中国社会科学歴史研究所先秦史研究室の宋鎮豪主任はこのほど、中国国内で盗掘が“一大産業”になっていると述べた。中国新聞社が報じた。


 宋主任によると、“盗掘産業”の従業者は少なく見積もっても10万人。以前にも地元住民が盗掘を行っている例は珍しくなかったが、現在は盗掘・流通・販売など、産業チェーンが確立された。

 盗掘団は、埋蔵物探査や地下遺跡内の空気チェックなどでハイテク機器を導入。遺跡侵入では夜間に爆発物を使って入り口を開けることが多いが、20メートル離れればほとんど音が聞こえないようにできる「高級技術者」もいるという。

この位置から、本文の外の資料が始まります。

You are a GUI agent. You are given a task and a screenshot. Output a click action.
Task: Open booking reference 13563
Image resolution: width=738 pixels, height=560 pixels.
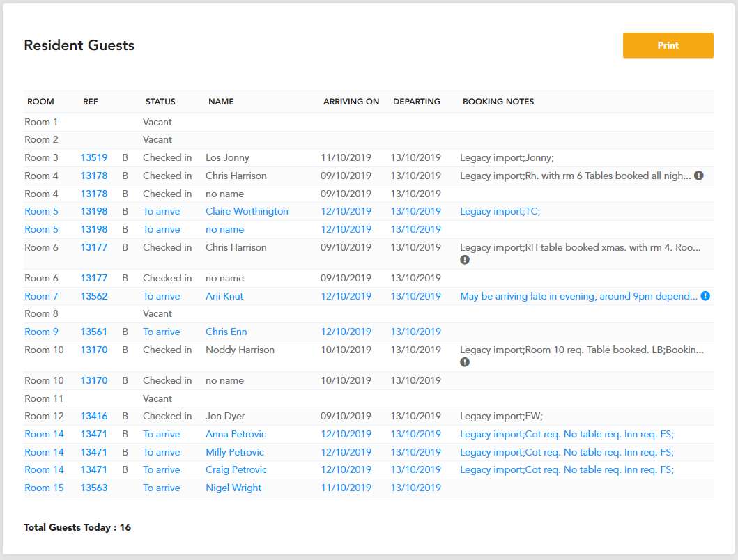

 ひとつの盗掘案件を捜査すると、範囲が複数の省に及ぶことも珍しくない。国外から受注して盗掘を行う者もいる。
盗掘された文化財は、3日後には香港の古美術市場で販売されているという。

 宋主任によると、警察や司法当局など取締る側の力が不足しているだけでなく、警察が盗掘に関与している場合もある。山西省の西周時代の遺跡では、警察官が盗掘に関与し、「公務執行」として堂々と掘り出していた。

 当局が押収した文化財を一般に売り出す例もある。山東省棗荘市では、当局が押収した大量の青銅器を現地には戻さず、安徽省の博物館に「現金販売」した。青海省の馬家窯から盗掘された陶器は当局がいったん押収したが、後になり個人所有になったり古美術市場で売り出されていたことが分かった。
実質的に、当局が“盗掘産業に参画”した構図だ。

 中国では2009年12月、河南省で、三国志の主要人物として知名度が高い曹操の墓が見つかったとして、大きな話題になった。このため、“盗掘産業”はこれまで以上に活気をみせだしたという。